Keller Peter · Nationalrat · 2019-03-12
Keller Peter · Nationalrat · Nidwalden · Fraktion der Schweizerischen Volkspartei · 2019-03-12
Wortprotokoll
Es ist so: Die Entwicklung bei den Bundesstellen lässt sich nicht über die Jahre so einfach vergleichen. Man lagerte einmal aus, dann internalisierte man wieder. Es wurden neue Erhebungsmethoden eingeführt. Man schob Stellen zwischen den Verwaltungseinheiten hin und her. Nicht selten beschlossen wir, beschloss das Parlament neue Aufgaben. Oder es wurde mit dem NFB ein neues Führungsmodell eingeführt.
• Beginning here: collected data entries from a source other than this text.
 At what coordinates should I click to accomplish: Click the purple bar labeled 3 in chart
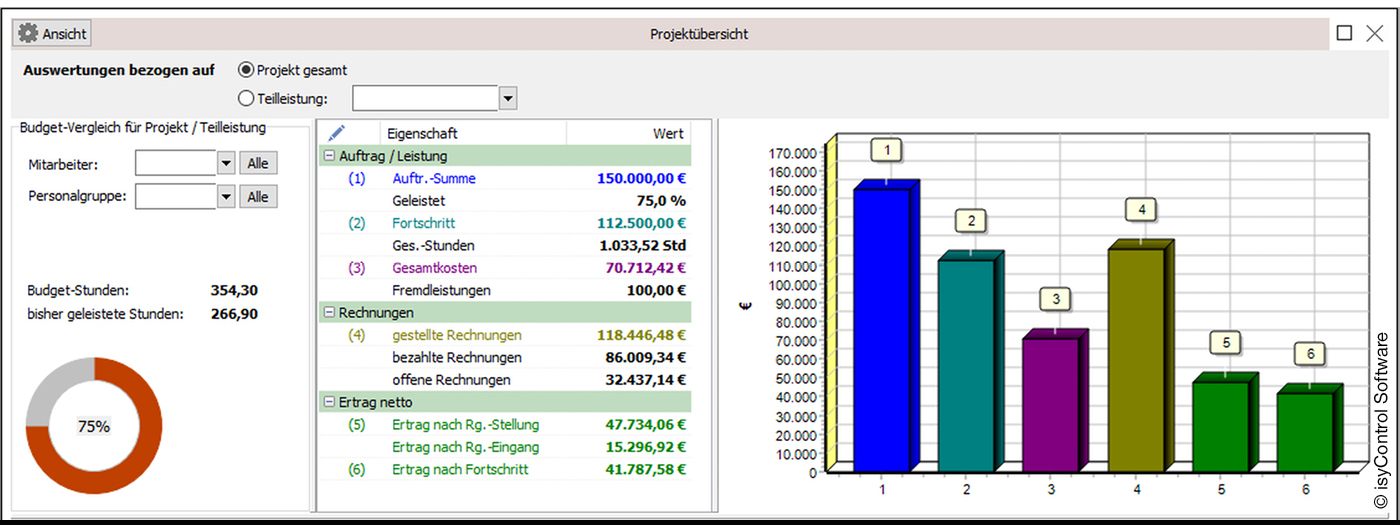pyautogui.click(x=1049, y=404)
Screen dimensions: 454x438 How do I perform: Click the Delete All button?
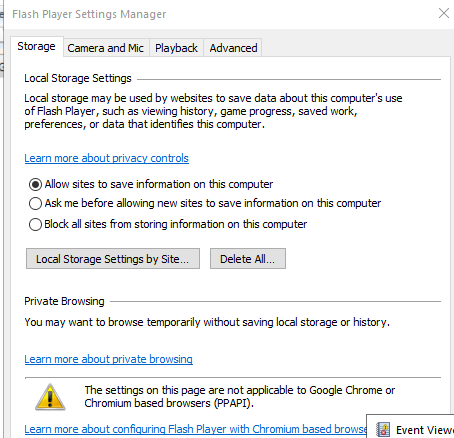coord(248,259)
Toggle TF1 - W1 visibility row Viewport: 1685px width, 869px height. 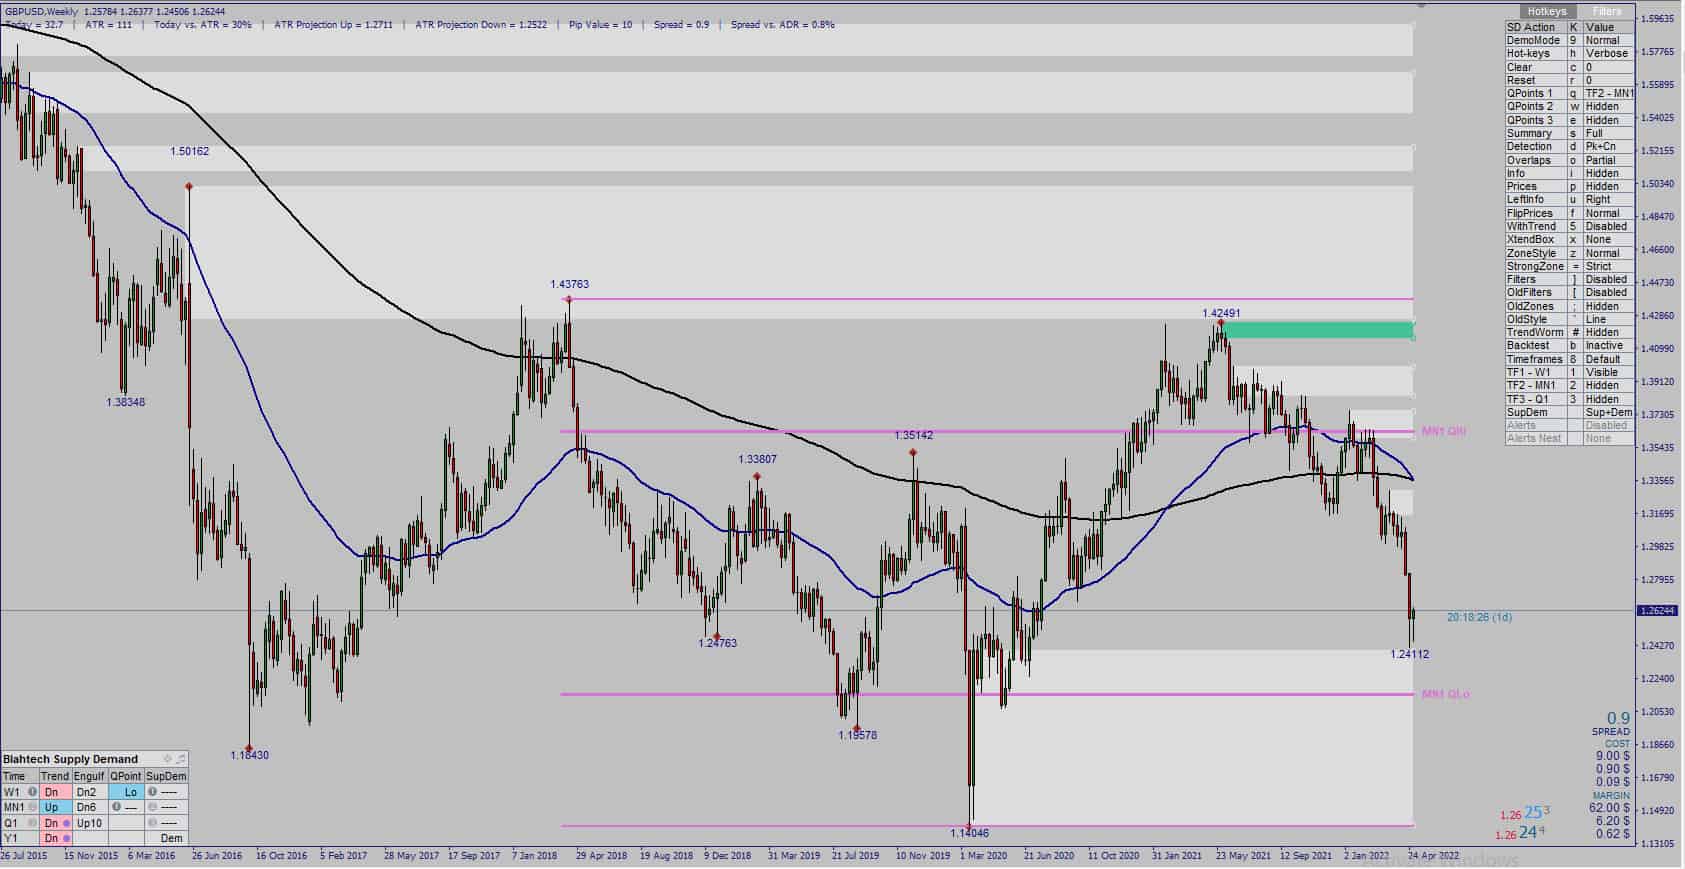(x=1569, y=372)
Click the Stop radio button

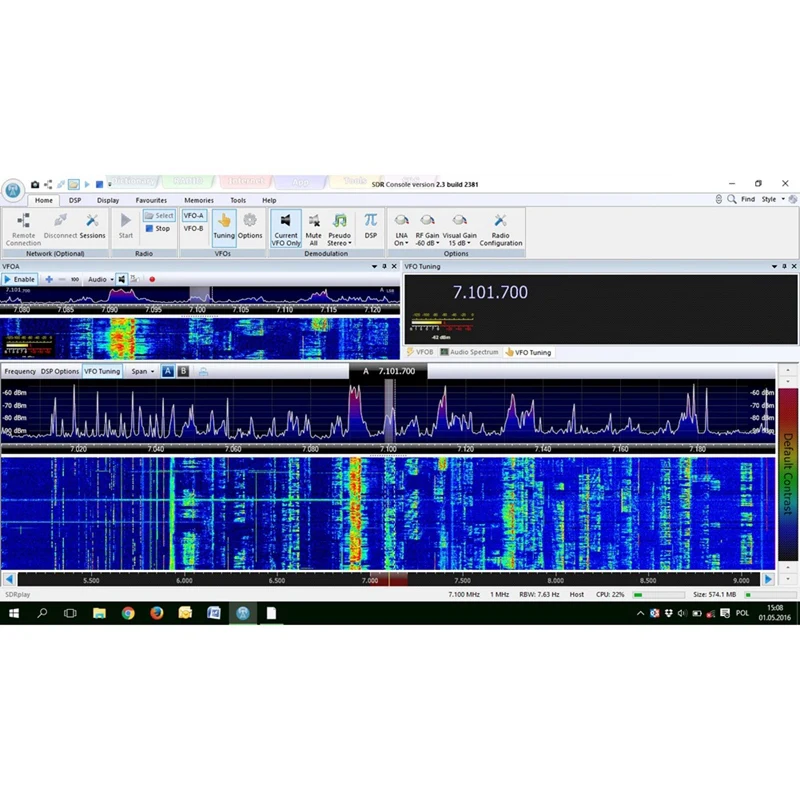point(158,229)
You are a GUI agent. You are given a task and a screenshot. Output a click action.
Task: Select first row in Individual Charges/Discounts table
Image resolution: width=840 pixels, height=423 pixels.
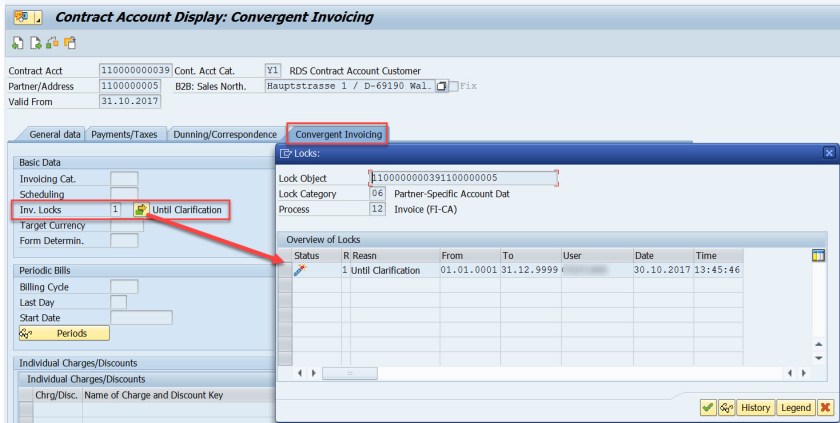click(x=25, y=410)
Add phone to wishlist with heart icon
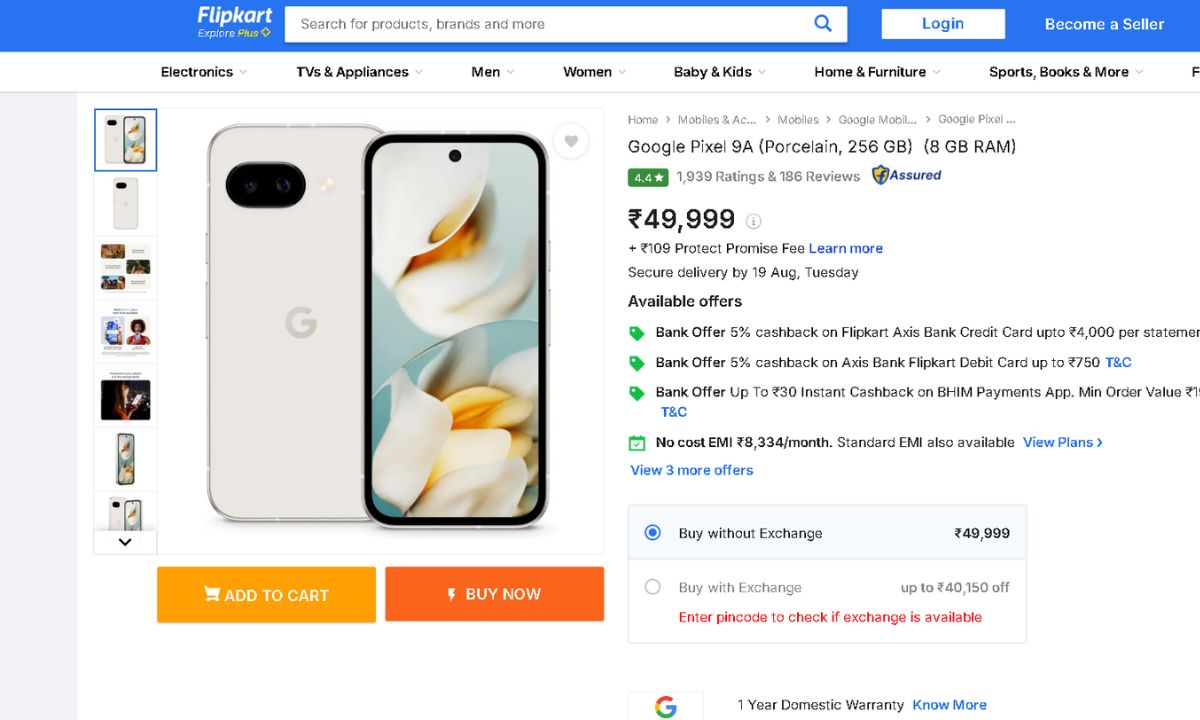The image size is (1200, 720). click(571, 142)
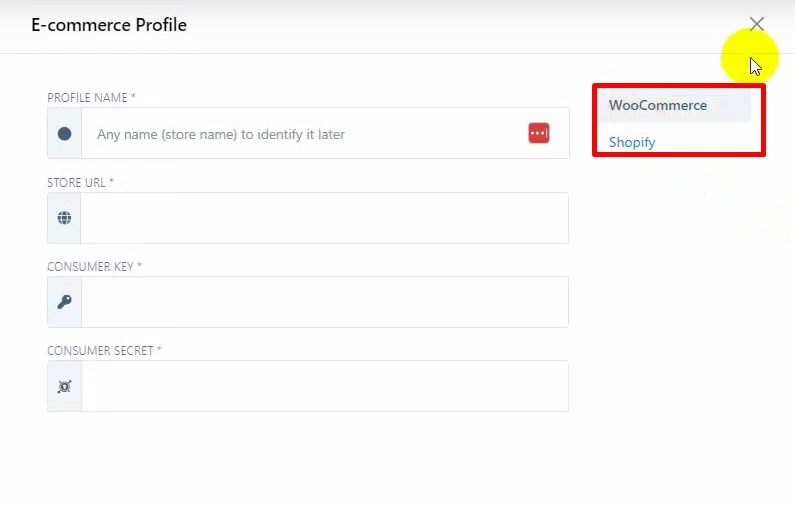
Task: Select the WooCommerce platform tab
Action: (657, 106)
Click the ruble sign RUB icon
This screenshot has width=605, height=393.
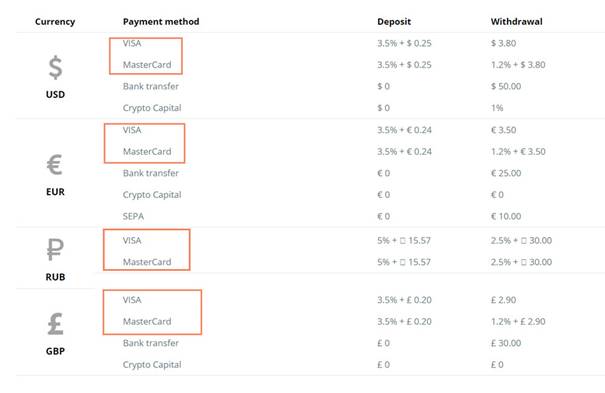(55, 250)
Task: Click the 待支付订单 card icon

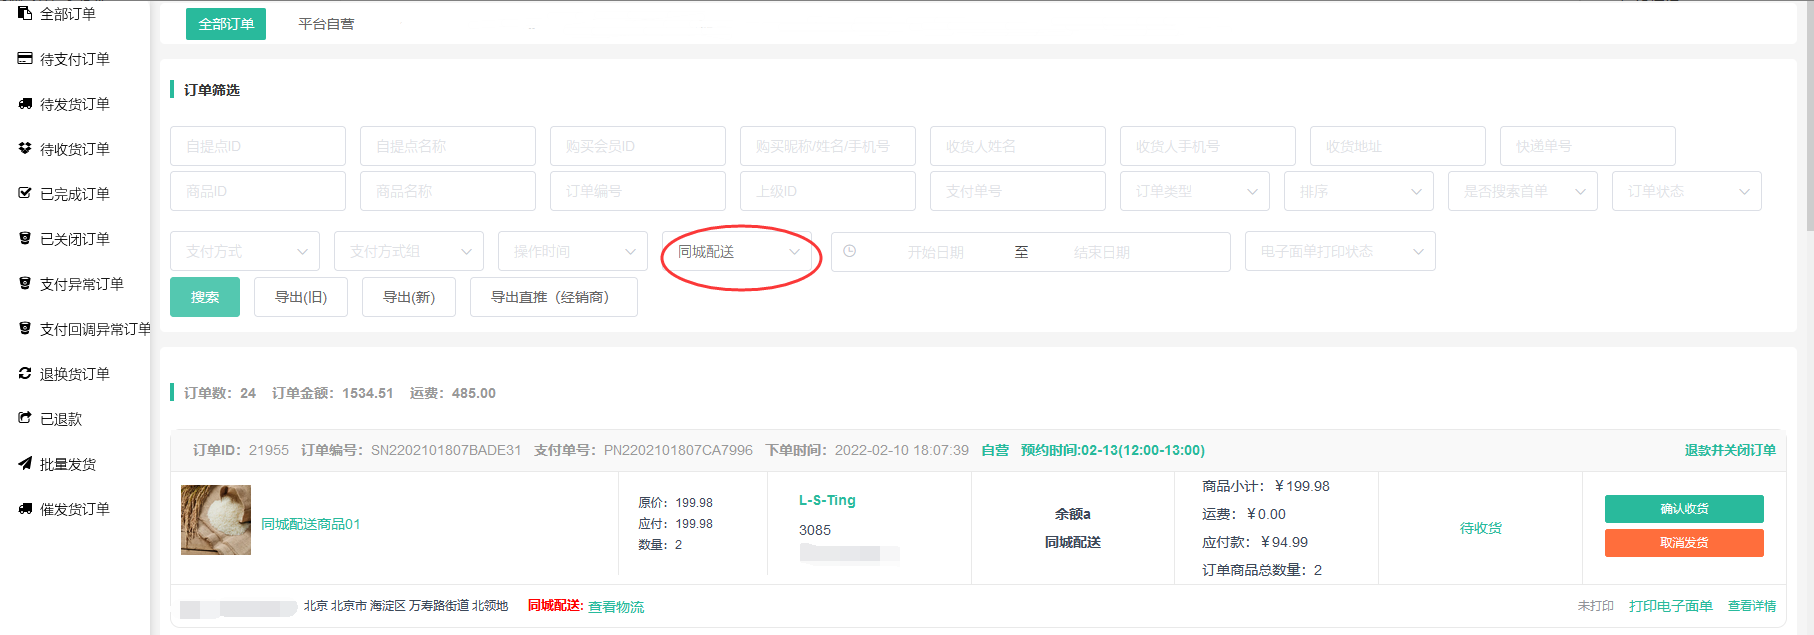Action: click(25, 59)
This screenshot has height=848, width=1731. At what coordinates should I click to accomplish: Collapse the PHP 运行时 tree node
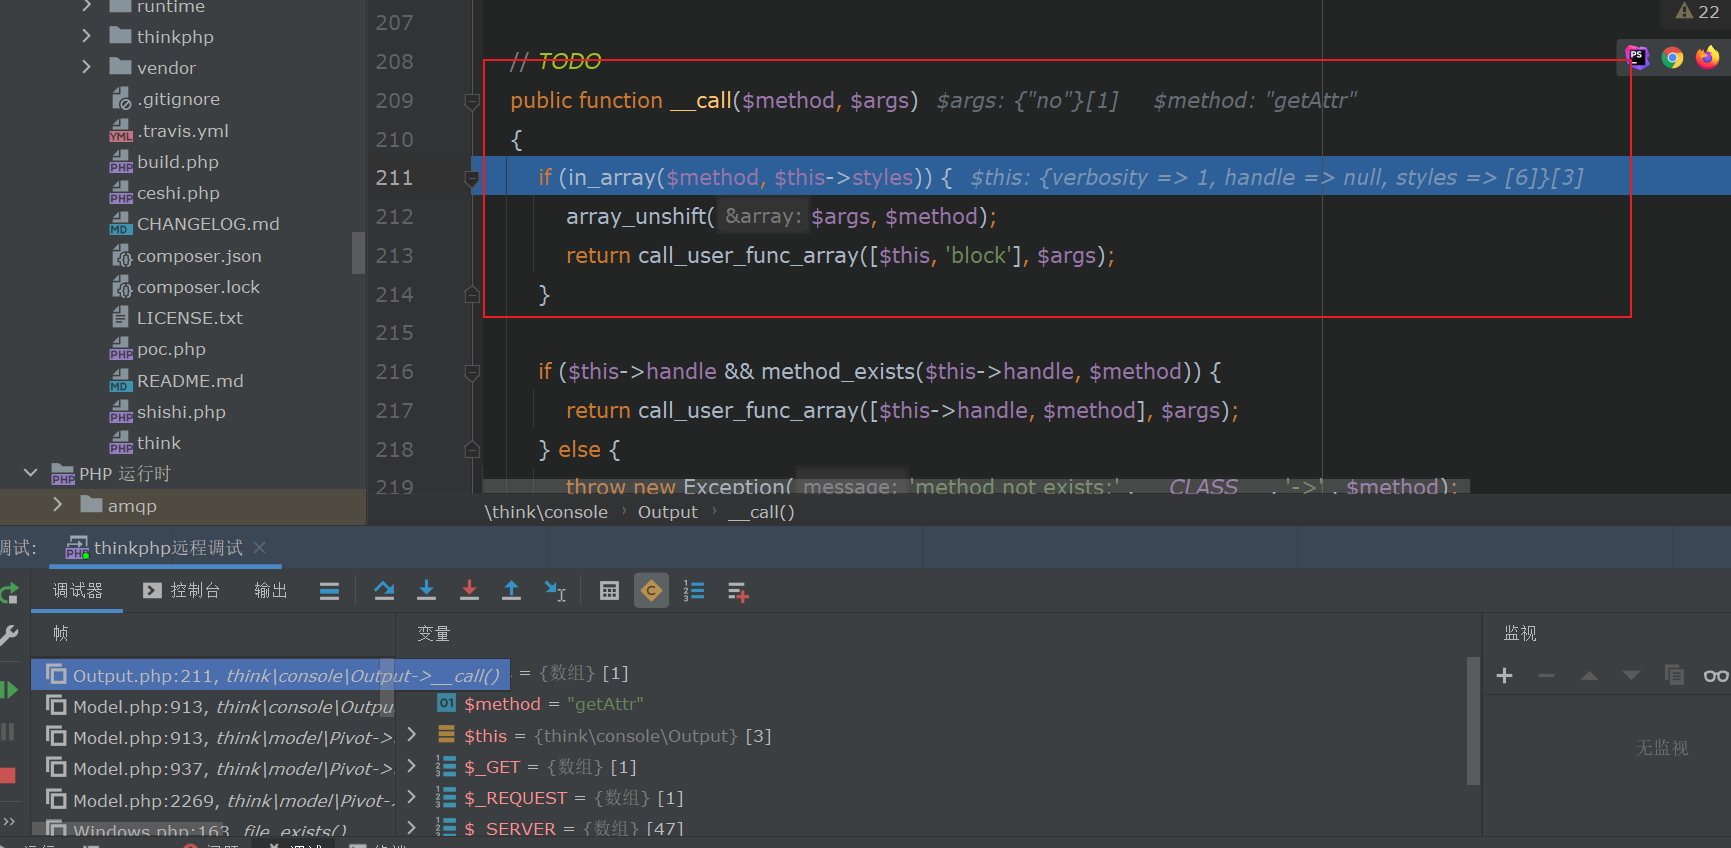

Ein paar konkrete Beispiele: Im Jahr 2000 wurden die Eidgenössische Alkoholverwaltung und der ETH-Bereich ausgegliedert. Allein damit wurden aus der Statistik der Bundesverwaltung Tausende Stellen weggezaubert. Später wurden auch die Militärversicherung, die Finma, das Eidgenössische Nuklearsicherheitsinspektorat (Ensi) und das Eidgenössische Institut für Metrologie (Metas) ausgegliedert. Dafür wurden neu das Schweizerische Institut für Rechtsvergleichung, die Rekurskommission oder das Bundespatentgericht geschaffen. Das ist also ein schönes Hin und Her, Rein und Raus.
Wer die Entwicklung bei den Bundesstellen seit 2000 anschaut, erkennt teilweise starke Schwankungen. Nach einem rasanten Anstieg bis ins Jahr 2003 kam es dann in den folgenden Jahren zu einem markanten, aber stetigen Rückgang, nämlich zu einem Minus von rund 3500 Stellen bis zum Jahr 2007. Ich erlaube mir hier, zwei Hauptgründe zu nennen: Es ist die Departementsreform im VBS und der Blocher-Effekt. Der damalige Justizminister senkte bei sich den Bestand exemplarisch um über 360 Stellen; weitere Departemente zogen nach. Seit 2008 ist aber wieder stetiges, munteres Stellenschaffen angesagt.
Doch trotz allen Strukturbrüchen gibt es eine klare Tendenz: Die Zahl der Stellen in der Bundesverwaltung nimmt beharrlich zu; es geht von 31[NB]269 Stellen im Jahr 2000 auf über 36[NB]500 Stellen im Jahr 2018. Die Tendenz wird bestätigt, wenn wir auch die Zahlen des Personalaufwandes anschauen. Die Rechnung 2017 weist 5,9 Milliarden Franken Aufwand beim Bundespersonal aus. 2007 waren es noch 4,5 Milliarden Franken. Das ist ein Plus von 1,4 Milliarden Franken oder 30 Prozent innerhalb von zehn Jahren.
Die Motion 15.3494 der Finanzkommission des Ständerates - ich freue mich schon auf die Frage von Jacqueline Badran - will nun den Bestand des Bundespersonals auf der[NB]Höhe[NB]von 35[NB]000 Vollzeitstellen einfrieren. Unsere Fraktion hält an dieser Motion fest und will sie nicht abschreiben. Es ist klar, dass wir als Parlament den Personalaufwand über die Finanzen steuern können oder eben, besser gesagt, steuern könnten. Es wäre trotzdem falsch, wenn wir das zweite Instrument, nämlich die Steuerung über die Zahl der Vollzeitstellen, aus der Hand geben würden. Diese Plafonierung ist vor allem als Disziplinierung von uns selbst zu verstehen. Denn es ist tatsächlich unglaubwürdig, wenn wir dem Bund immer neue Aufgaben zuschieben oder aufzwingen und uns dann über das Wachstum der Ausgaben bzw. das Wachstum des Personalbestands beklagen.
In diesem Sinne bitte ich Sie im Namen der SVP-Fraktion, die Motion 15.3494 nicht abzuschreiben.